Lines below that include the word "icon" should each be copied.

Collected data

=======

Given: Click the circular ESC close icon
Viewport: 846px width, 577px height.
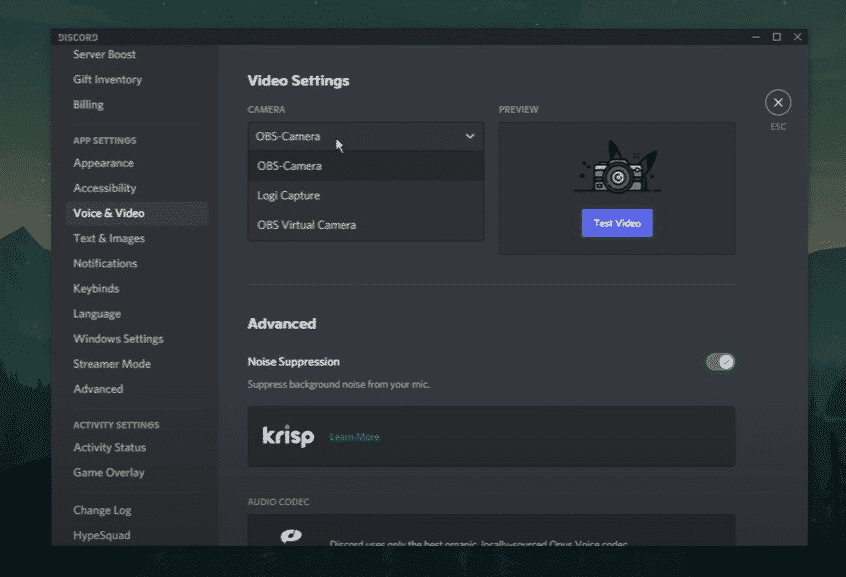Looking at the screenshot, I should (x=778, y=102).
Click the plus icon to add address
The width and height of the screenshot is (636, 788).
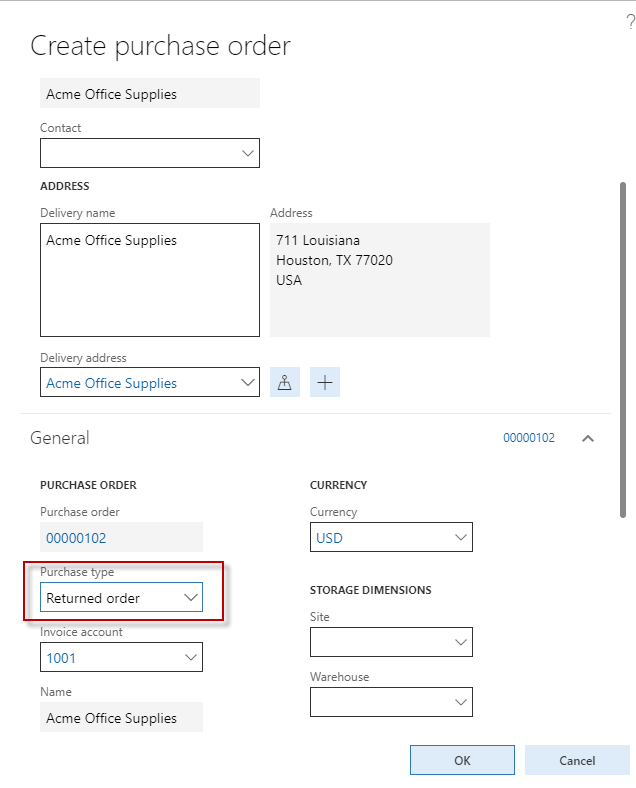tap(325, 382)
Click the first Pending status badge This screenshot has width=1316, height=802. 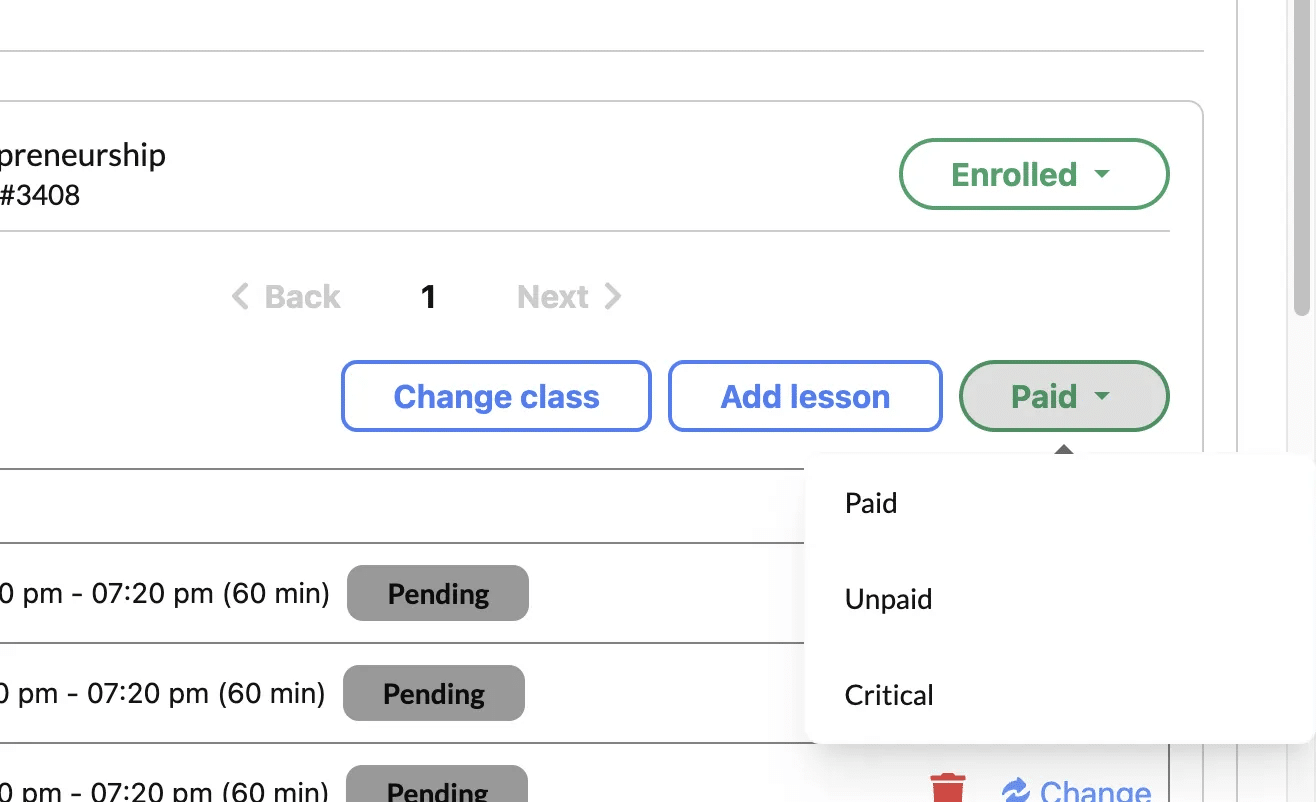pos(438,593)
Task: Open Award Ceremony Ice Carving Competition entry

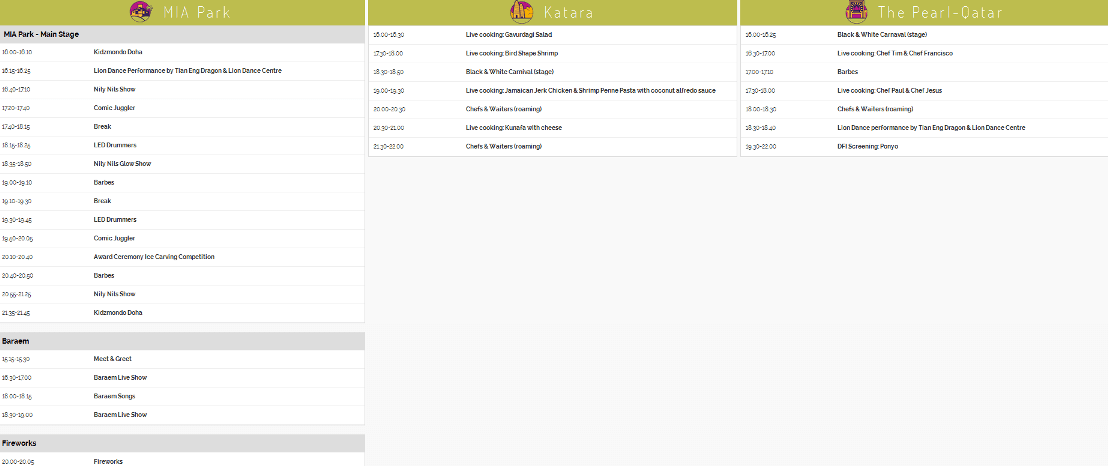Action: 154,257
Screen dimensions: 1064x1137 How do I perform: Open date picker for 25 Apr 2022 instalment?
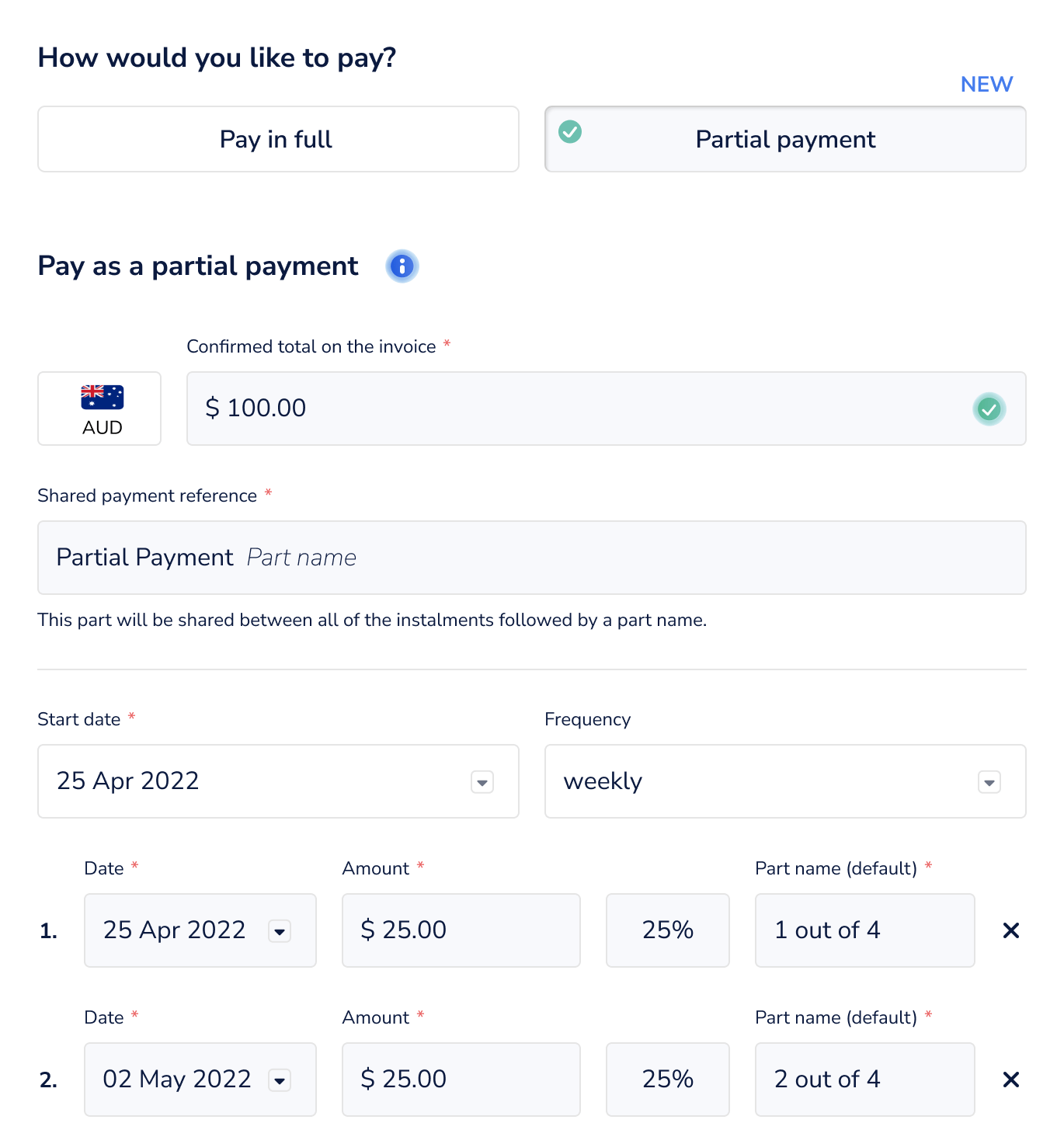[280, 930]
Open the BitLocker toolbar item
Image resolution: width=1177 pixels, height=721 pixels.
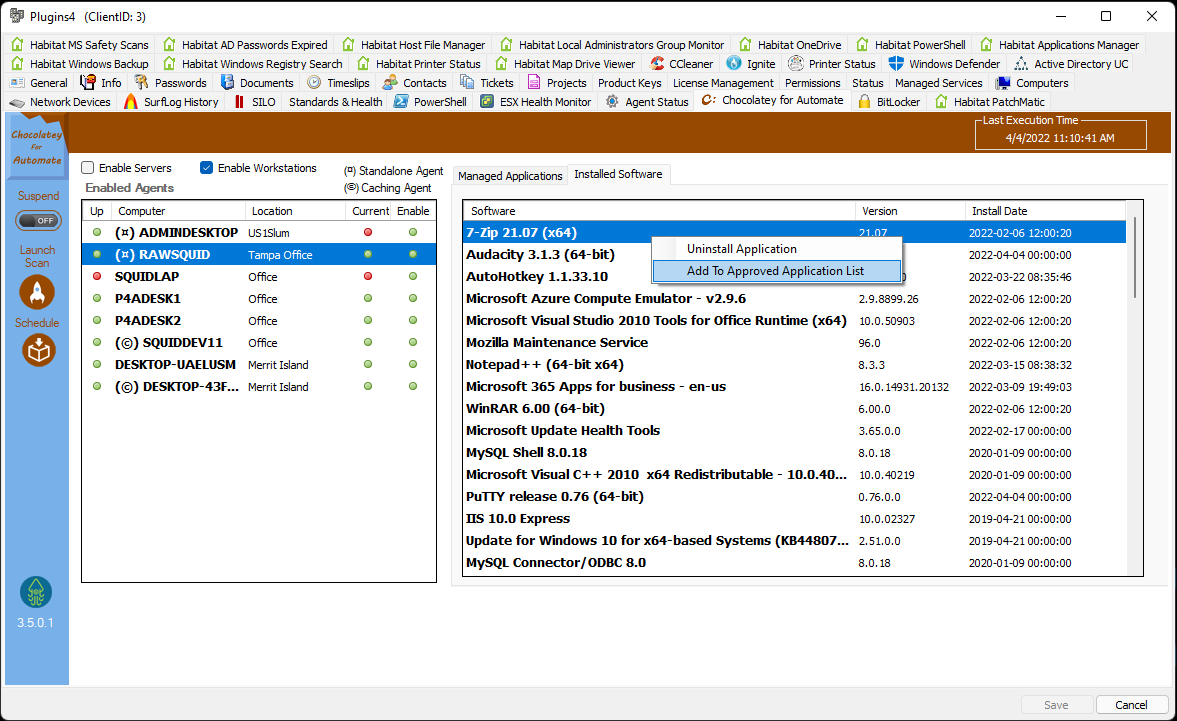point(888,101)
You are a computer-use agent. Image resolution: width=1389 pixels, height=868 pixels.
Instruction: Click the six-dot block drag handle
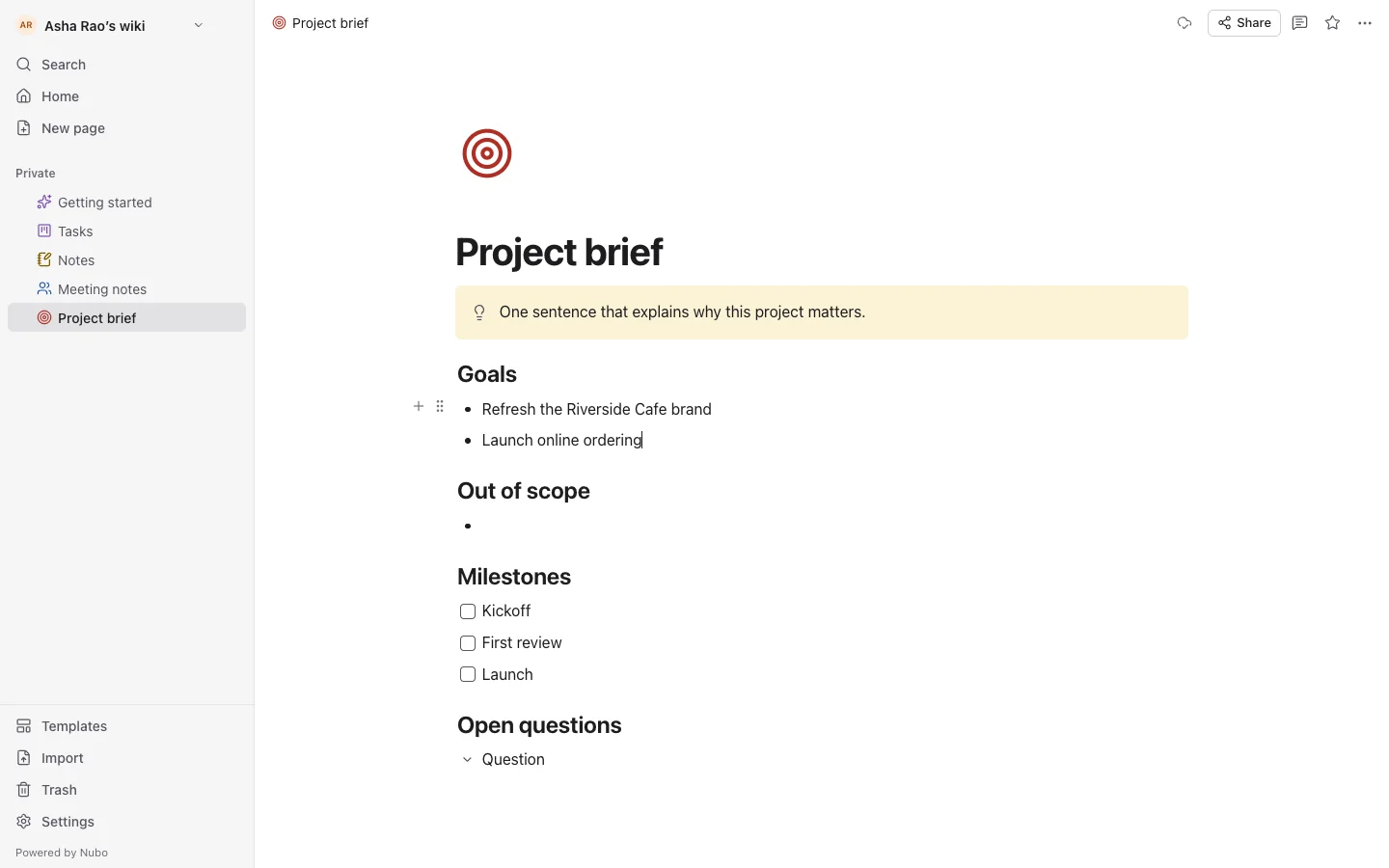point(440,406)
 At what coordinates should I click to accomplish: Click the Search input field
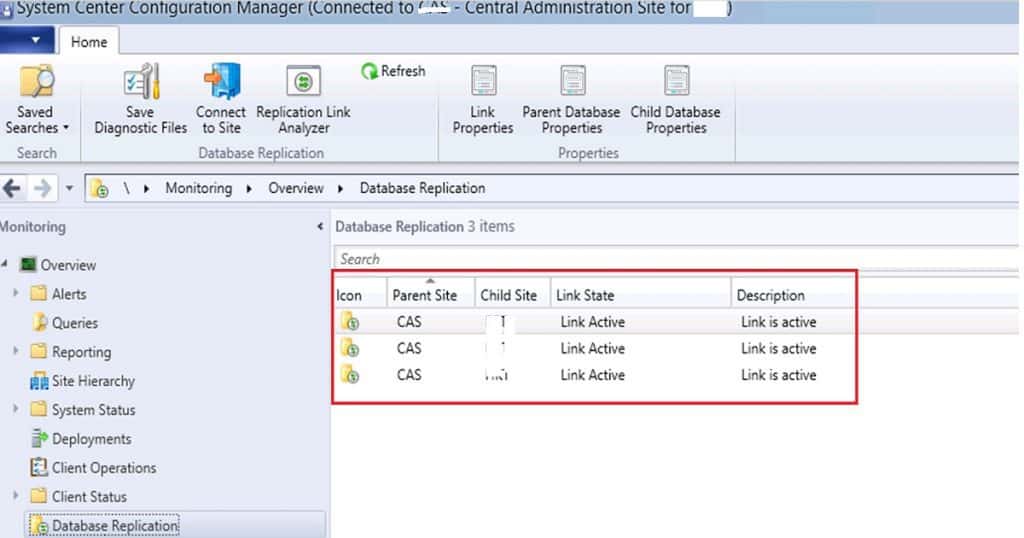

=======

* COMPLETED EXERCISE *
Given: Click the circular ESC close icon
Click the plus icon to add address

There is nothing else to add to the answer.